The story is true, proving once again that truth is far stranger than fiction. Russell is currently in a Texas prison, with a release date some time in the next century. Briefly, this is how it shakes out: Russell, an adoptee, had a rather ordinary childhood, grew up to be a straight policeman, married a strange woman (Leslie Mann) and had children. While bouncing around on his computer one night, he found his birth mother, but when he knocked on her door and identified himself, she slammed it in his face.
Next in this strange saga was an auto accident, and when Russell awakened, he decided to accept the fact that he was gay, and was going to live it to the hilt. So it was off to Miami Beach with Jimmy (Rodrigo Santoro) and, eventually, a prison sentence where he met Phillip and dissolved with love. The scene of Steven and Phillip, dancing to Johnny Mathis and "Chances Are," while a prison riot flares all around them, is wondrous.

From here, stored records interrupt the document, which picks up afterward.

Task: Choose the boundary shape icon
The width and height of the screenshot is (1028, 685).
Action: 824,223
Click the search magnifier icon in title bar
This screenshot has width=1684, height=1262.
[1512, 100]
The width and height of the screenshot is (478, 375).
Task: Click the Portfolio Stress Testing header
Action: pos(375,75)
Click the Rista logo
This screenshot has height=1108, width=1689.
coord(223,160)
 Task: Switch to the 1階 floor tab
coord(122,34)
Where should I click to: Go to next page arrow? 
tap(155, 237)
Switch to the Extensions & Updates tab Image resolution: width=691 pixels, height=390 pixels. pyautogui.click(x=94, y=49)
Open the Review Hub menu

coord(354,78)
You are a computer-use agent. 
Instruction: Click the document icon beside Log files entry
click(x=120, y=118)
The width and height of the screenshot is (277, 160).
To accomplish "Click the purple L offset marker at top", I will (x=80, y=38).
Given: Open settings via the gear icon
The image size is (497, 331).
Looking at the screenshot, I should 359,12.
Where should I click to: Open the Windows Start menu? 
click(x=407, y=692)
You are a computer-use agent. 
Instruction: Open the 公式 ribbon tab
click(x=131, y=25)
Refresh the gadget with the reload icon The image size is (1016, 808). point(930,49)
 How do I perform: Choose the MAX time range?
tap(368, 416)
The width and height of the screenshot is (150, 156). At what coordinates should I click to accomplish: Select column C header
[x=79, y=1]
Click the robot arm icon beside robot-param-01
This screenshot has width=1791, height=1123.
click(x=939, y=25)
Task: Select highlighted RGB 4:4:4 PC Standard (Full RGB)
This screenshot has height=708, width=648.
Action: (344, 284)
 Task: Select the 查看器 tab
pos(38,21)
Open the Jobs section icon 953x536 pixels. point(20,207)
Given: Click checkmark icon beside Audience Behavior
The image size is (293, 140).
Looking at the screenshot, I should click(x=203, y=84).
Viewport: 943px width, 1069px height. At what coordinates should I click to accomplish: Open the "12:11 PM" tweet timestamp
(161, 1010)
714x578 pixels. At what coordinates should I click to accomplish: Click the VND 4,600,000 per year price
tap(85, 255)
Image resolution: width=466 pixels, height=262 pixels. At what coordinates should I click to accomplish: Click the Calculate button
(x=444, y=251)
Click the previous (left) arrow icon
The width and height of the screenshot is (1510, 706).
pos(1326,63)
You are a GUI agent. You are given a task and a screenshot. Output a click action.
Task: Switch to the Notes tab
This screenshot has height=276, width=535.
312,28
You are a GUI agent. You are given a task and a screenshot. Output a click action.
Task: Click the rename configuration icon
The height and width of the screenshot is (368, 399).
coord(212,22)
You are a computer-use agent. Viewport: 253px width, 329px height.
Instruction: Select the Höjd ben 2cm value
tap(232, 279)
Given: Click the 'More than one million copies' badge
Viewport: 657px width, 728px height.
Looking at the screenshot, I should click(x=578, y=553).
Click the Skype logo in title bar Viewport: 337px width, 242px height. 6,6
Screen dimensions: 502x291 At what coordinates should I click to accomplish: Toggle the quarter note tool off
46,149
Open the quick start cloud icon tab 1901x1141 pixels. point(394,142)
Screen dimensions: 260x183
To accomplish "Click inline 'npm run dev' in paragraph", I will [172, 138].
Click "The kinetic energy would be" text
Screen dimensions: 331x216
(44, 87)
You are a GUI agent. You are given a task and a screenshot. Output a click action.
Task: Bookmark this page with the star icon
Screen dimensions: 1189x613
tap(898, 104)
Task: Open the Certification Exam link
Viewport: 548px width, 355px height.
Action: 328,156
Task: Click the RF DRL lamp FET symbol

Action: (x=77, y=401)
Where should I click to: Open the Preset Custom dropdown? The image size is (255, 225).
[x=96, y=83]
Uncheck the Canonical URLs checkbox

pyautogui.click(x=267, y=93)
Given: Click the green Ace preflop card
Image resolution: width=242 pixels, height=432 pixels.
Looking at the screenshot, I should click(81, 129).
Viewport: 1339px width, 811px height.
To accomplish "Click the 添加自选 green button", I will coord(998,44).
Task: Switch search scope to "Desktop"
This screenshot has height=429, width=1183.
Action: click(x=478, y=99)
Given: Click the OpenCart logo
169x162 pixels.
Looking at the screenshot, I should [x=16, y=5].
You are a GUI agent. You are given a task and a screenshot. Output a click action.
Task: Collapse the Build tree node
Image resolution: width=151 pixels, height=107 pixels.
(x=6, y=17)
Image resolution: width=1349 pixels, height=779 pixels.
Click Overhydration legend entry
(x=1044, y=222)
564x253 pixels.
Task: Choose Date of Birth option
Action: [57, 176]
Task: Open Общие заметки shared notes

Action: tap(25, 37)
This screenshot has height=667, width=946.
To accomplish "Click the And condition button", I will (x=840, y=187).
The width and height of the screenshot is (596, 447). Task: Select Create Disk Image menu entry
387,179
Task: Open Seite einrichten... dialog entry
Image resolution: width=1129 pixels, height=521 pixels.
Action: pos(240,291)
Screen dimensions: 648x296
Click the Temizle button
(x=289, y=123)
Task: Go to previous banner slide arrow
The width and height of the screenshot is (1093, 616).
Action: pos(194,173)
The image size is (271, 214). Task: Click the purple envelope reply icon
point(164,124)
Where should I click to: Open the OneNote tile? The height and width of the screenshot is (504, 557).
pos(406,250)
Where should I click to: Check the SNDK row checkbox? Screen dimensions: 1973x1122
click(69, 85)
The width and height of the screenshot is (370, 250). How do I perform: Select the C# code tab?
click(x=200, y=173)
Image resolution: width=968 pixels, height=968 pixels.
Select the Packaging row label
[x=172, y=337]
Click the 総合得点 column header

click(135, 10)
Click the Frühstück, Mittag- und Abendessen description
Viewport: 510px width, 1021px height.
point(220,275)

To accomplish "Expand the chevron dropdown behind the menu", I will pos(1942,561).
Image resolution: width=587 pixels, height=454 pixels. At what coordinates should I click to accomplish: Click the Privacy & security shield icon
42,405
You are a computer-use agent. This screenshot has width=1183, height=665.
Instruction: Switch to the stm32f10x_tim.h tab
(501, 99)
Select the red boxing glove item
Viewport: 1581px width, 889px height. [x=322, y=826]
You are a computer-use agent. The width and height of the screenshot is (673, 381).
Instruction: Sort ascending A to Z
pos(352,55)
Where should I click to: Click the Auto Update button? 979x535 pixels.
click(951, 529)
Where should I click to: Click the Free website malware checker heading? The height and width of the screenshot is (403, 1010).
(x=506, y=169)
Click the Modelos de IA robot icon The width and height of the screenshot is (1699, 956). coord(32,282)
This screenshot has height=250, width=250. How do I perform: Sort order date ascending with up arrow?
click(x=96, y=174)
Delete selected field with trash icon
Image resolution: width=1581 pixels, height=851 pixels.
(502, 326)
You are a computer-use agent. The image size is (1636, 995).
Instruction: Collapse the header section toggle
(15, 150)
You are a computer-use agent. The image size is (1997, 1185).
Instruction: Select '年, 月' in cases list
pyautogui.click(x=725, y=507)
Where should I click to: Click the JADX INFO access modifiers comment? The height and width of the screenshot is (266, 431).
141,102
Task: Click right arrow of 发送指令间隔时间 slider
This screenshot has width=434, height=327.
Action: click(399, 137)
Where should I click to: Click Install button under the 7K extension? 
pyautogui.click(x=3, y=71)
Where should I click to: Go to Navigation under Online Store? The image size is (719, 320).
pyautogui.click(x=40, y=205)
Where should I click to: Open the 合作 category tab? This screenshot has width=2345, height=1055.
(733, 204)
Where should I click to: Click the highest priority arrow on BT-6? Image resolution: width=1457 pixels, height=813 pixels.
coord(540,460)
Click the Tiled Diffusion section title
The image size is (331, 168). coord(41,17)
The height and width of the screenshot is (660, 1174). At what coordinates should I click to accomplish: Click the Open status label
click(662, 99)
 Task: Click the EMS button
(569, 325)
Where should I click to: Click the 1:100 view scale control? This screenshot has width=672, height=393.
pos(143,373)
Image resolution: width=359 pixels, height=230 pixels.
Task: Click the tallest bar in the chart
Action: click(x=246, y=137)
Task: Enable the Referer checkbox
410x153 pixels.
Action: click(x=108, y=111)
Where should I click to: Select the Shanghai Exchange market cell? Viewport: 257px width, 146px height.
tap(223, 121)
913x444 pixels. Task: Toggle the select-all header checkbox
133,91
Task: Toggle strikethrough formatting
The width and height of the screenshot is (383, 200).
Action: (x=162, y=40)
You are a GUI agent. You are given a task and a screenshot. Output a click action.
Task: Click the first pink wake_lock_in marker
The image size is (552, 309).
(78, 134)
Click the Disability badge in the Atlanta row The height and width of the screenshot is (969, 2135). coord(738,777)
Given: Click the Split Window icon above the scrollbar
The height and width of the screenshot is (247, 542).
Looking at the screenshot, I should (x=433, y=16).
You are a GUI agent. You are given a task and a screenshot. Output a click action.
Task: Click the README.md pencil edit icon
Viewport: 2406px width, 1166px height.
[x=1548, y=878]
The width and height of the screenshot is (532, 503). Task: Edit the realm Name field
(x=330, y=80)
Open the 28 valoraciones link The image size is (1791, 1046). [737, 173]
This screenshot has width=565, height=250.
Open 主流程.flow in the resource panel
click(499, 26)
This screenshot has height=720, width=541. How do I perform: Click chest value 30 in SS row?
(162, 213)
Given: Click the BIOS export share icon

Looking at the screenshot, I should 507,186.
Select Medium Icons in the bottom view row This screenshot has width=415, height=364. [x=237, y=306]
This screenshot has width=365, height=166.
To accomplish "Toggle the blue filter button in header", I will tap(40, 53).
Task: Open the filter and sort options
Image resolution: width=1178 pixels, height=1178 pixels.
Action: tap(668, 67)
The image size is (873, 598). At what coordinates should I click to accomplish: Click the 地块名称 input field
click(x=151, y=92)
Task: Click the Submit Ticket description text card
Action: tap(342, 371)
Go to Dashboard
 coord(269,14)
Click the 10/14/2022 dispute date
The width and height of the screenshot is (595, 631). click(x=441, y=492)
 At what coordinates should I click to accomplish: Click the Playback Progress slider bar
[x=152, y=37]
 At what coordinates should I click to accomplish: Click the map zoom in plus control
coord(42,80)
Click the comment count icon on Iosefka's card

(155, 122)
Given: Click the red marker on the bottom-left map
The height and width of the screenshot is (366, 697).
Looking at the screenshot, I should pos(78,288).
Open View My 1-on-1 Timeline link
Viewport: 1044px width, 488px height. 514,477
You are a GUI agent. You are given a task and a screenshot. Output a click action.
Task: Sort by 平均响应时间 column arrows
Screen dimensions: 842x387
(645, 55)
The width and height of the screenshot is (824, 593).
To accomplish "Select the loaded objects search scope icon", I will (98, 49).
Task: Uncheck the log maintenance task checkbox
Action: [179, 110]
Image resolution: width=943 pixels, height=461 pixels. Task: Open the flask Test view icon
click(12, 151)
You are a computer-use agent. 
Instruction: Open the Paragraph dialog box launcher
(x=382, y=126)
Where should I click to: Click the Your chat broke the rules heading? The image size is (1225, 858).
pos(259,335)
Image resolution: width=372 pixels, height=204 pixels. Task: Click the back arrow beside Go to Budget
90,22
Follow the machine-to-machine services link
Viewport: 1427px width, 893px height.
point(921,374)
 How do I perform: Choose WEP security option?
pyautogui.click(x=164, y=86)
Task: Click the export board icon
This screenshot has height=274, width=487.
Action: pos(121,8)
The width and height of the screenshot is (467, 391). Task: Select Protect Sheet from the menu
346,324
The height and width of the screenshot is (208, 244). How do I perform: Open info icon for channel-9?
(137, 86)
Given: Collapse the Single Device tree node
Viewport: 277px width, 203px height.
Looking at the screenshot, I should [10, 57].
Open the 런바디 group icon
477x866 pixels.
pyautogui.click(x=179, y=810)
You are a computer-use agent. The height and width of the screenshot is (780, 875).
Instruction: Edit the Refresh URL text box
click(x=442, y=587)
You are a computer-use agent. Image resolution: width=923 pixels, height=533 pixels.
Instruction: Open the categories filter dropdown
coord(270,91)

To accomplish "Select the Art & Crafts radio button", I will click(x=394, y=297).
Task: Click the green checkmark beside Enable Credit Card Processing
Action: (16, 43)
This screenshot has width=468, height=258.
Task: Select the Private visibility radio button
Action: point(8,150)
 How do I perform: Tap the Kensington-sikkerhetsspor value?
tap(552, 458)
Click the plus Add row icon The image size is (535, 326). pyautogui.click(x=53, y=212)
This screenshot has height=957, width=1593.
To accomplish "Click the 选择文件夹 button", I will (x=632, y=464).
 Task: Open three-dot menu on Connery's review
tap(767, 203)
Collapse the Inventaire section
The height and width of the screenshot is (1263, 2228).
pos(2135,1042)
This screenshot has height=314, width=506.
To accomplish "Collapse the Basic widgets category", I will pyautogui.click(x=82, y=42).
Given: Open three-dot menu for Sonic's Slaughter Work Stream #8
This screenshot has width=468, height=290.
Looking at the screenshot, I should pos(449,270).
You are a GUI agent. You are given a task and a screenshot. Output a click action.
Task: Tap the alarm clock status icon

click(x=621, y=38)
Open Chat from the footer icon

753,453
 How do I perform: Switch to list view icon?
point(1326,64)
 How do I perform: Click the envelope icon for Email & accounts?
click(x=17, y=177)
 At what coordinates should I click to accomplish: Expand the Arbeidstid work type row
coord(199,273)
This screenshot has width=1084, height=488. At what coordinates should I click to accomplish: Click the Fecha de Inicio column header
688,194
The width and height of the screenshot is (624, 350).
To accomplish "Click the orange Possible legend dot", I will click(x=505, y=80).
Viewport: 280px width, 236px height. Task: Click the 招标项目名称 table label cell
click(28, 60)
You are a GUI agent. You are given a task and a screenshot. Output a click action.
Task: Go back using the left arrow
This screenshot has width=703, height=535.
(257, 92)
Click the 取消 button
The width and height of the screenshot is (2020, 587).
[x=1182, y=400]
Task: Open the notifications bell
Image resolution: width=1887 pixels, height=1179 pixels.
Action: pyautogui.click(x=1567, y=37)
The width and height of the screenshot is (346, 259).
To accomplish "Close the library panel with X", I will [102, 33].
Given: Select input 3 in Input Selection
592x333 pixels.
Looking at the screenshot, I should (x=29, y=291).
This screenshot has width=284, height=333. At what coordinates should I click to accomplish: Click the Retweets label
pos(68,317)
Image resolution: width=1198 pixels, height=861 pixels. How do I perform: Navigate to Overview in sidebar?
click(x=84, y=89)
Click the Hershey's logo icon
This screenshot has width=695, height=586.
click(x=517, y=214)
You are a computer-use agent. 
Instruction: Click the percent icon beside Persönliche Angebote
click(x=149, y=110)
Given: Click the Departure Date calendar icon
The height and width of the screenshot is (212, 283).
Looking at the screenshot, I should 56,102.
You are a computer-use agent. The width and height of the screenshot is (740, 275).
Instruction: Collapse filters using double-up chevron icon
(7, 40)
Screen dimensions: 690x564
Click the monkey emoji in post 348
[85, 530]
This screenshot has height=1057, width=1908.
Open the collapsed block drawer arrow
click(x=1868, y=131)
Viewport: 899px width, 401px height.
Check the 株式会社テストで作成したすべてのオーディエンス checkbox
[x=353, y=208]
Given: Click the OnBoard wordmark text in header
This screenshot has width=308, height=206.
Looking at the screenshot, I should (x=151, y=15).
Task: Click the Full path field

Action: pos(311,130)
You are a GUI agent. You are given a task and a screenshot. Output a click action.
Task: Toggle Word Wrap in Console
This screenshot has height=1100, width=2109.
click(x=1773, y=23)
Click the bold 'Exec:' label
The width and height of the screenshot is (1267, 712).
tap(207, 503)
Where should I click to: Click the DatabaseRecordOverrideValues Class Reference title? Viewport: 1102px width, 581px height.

The homosexuality is not the story, however. The story is the amazing deceptions he played, becoming the chief financial officer of an insurance company to embezzle large amounts, impersonating a doctor to get out of prison, faking AIDS so well he was hospitalized. It's a series of incredible adventures, showing the gullibility of most people and the slickness of a real operator.
Carrey is a sheer delight in the role, and the screen play is brilliant. Carrey is so quick-witted, so nimble, so certain of what he is saying in every situation that the movie-goer will believe him implicitly. I did. Many will undoubtedly object to the overt gay sex, and that's probably the reason the movie has been waiting almost two years to be released. But if you don't tell the whole story, there is no point in making the film, and it's a very funny, exceptionally enjoyable, experience.
I Love You, Phillip Morris, opens today at the Tivoli.